For information technology management services, the government pays average annual rates of $198,411 for contractors, according to the study. That's 1.59 times the $124,663 average that the government pays its own federal IT managers and 1.73 times the $114,818 average at which private sector companies compensate their employees.

IT services were not the most extreme example of private contractors' elevated billing rates. The study found the federal agencies pay private contractors nearly five times as much as they do their own employees for claims assistance. They pay more than three times more for outsourced attorneys.

The study points out that IT specifically "is widely outsourced throughout the federal government because of the assumption that IT companies provide vastly superior skills and cost savings." The Project on Government Oversight says its salary comparisons prove that those cost savings are not being realized. However, the comparisons do not address any cost savings that might be achieved through the skills, processes or systems that private IT services companies might deliver.

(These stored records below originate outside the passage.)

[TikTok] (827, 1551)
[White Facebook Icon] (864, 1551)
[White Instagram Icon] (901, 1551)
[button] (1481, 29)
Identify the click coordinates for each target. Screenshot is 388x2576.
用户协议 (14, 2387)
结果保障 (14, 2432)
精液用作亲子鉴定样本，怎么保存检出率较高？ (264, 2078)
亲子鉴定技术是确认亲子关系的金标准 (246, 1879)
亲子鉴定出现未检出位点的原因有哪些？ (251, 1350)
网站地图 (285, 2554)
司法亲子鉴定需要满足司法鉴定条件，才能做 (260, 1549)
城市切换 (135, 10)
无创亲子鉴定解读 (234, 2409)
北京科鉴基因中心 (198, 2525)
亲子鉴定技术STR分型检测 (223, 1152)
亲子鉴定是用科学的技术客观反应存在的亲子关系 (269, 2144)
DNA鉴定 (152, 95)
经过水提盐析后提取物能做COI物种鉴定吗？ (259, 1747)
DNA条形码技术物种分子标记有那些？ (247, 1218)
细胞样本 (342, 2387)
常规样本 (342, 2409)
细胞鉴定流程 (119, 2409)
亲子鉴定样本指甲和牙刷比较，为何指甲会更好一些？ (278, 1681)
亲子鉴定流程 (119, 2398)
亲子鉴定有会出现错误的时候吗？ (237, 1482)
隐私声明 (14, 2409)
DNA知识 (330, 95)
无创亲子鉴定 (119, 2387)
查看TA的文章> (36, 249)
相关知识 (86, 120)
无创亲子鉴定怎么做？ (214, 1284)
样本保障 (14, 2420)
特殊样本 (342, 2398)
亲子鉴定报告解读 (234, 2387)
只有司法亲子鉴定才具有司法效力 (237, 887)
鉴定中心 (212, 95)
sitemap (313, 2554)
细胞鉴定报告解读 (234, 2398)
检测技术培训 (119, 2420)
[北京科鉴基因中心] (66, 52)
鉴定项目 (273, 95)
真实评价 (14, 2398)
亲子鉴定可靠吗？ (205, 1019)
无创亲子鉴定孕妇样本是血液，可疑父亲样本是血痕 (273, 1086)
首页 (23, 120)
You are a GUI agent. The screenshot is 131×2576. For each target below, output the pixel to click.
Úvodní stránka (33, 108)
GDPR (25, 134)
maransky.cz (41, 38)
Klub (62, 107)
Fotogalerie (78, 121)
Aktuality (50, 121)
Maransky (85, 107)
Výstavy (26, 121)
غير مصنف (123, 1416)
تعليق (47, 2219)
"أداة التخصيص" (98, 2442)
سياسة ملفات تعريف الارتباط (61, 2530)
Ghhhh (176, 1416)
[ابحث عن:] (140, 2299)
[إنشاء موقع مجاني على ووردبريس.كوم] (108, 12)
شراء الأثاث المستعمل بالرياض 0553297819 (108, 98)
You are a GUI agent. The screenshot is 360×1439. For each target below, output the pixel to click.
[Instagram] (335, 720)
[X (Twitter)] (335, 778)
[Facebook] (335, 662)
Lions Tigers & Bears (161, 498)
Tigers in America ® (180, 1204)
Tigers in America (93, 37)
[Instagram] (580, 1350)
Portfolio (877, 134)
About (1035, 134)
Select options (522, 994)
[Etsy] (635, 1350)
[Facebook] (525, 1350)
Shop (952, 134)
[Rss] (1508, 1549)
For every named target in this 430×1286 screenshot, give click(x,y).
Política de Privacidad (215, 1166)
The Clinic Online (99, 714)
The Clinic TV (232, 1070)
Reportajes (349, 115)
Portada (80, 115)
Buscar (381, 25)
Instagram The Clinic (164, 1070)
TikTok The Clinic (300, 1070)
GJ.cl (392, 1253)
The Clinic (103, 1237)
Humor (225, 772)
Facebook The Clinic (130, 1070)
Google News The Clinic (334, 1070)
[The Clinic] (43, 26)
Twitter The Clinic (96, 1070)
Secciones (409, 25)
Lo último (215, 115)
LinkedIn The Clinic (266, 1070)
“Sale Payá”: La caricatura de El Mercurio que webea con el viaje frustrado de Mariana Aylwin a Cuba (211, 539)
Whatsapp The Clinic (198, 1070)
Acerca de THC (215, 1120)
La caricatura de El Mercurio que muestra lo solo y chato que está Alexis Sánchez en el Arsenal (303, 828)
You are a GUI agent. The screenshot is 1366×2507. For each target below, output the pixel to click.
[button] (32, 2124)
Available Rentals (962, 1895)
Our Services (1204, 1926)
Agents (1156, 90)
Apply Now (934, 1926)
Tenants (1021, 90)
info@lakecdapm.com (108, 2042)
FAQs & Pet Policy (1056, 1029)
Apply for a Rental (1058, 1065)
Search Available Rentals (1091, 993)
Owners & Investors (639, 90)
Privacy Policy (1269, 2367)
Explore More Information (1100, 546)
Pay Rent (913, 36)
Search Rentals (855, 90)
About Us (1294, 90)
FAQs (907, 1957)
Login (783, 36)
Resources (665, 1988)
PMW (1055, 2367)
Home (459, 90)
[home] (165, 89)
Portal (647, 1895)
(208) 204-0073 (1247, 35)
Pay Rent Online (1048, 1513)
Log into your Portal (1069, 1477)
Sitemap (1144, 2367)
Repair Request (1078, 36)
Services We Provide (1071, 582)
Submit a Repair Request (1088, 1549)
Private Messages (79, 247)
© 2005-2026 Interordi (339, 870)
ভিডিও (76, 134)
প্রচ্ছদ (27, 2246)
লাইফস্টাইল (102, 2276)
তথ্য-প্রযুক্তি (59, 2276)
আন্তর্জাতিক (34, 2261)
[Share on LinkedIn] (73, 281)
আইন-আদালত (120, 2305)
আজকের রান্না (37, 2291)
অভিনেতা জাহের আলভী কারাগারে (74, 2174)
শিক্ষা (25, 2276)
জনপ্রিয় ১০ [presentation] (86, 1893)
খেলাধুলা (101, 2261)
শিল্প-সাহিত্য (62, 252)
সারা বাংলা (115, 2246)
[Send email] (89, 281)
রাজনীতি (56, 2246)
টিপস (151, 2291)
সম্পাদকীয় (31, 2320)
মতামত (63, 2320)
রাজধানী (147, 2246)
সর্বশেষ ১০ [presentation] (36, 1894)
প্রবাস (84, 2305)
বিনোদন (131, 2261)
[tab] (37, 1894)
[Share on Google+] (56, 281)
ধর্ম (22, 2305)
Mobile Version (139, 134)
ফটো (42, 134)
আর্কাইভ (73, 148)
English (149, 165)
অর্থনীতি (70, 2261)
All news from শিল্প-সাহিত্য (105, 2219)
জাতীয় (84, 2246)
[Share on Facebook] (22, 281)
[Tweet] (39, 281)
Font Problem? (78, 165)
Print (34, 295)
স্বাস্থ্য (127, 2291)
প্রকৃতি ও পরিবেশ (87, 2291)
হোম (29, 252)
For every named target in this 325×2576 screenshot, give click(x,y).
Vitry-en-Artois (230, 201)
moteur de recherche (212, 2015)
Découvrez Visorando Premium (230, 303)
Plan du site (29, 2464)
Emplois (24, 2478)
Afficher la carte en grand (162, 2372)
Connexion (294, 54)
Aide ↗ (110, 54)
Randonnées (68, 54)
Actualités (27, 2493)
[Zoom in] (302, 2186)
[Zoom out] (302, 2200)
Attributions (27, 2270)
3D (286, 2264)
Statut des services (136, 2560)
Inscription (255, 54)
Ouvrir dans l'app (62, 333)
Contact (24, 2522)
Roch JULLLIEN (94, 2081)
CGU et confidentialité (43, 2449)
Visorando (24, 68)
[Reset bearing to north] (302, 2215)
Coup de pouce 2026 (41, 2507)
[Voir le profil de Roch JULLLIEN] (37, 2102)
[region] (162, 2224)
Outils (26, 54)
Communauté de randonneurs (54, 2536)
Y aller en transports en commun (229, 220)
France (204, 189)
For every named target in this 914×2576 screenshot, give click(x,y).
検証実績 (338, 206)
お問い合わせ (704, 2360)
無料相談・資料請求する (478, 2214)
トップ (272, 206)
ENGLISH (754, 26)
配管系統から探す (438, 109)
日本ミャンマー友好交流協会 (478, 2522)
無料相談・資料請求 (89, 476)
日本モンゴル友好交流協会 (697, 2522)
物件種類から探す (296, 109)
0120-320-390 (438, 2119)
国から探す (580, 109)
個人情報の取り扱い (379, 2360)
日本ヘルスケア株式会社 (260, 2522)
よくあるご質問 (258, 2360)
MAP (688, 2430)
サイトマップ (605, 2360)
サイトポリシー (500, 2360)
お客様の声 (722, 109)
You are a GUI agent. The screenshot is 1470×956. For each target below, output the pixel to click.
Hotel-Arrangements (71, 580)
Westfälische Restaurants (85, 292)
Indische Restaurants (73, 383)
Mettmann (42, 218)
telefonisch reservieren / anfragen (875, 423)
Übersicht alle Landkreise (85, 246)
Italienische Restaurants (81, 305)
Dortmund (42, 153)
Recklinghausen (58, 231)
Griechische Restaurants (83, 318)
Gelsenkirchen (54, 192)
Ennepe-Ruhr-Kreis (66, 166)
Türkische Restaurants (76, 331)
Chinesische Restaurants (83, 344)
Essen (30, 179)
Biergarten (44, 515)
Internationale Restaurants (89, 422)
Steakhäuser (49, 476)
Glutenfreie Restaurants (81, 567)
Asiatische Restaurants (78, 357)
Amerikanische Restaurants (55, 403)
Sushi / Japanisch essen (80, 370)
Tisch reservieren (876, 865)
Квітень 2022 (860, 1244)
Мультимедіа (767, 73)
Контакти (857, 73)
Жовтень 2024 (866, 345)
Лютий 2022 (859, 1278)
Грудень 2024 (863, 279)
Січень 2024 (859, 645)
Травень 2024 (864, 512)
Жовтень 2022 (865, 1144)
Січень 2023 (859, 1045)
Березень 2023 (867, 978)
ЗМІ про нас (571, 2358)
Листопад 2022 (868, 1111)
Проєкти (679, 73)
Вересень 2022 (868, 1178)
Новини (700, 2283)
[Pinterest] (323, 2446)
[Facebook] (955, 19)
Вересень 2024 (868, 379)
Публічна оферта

The POGO researchers say that the federal government itself does not know how much money overall it saves or wastes with its sourcing decisions and has no system for doing so.

"Failures included the lack of standards for calculating cost estimates and justifying insourcing or outsourcing decisions; the lack of data related to negotiated service contract billing rates; not publishing government information about the number of actual contractor employees holding a specific occupational position under any given contract; and that there is no universal job classification system," the researchers state in the report.

To correct that, POGO suggests that Congress require all federal agencies to use job codes that are consistent with the federal government's internal job classification system when awarding outsourcing contracts. POGO also advises Congress to demand that government agencies collect and report total lifecycle costs associated with outsourcing and insourcing government work.

In addition, the report recommends that federal agencies conduct pre-award contract cost analyses to determine whether the use of contractors is less costly and provides enhanced performance over the use of federal employees. Moreover, the agencies' Offices of the Inspector General should conduct regular reviews to certify that those cost and performance goals are being met, according to POGO.

The study also points out that the long terms of most federal outsourcing contracts limit government flexibility and "can result in cost increases rather than savings."

To make its cost comparisons, POGO used the General Services Administration's listed contractor billing rates alongside data from the Office of Personnel Management and the Bureau of Labor Statistics. The researchers point out that its government salary data does not incorporate overhead costs—management and administration, supplies, facilities—that private outsourcing firms may factor into their billing rates. But, they say, they also did not include in their analysis the additional costs that the government incurs as a result of outsourcing services to contractors, which "would only add to the costs associated with outsourcing documented in this report."

The U.S. government awarded $320 billion in service contracts last year, according to POGO's analysis of federal procurement data. According to USASpending.gov, the U.S. government awarded $536.7 billion in total government contracts in 2010.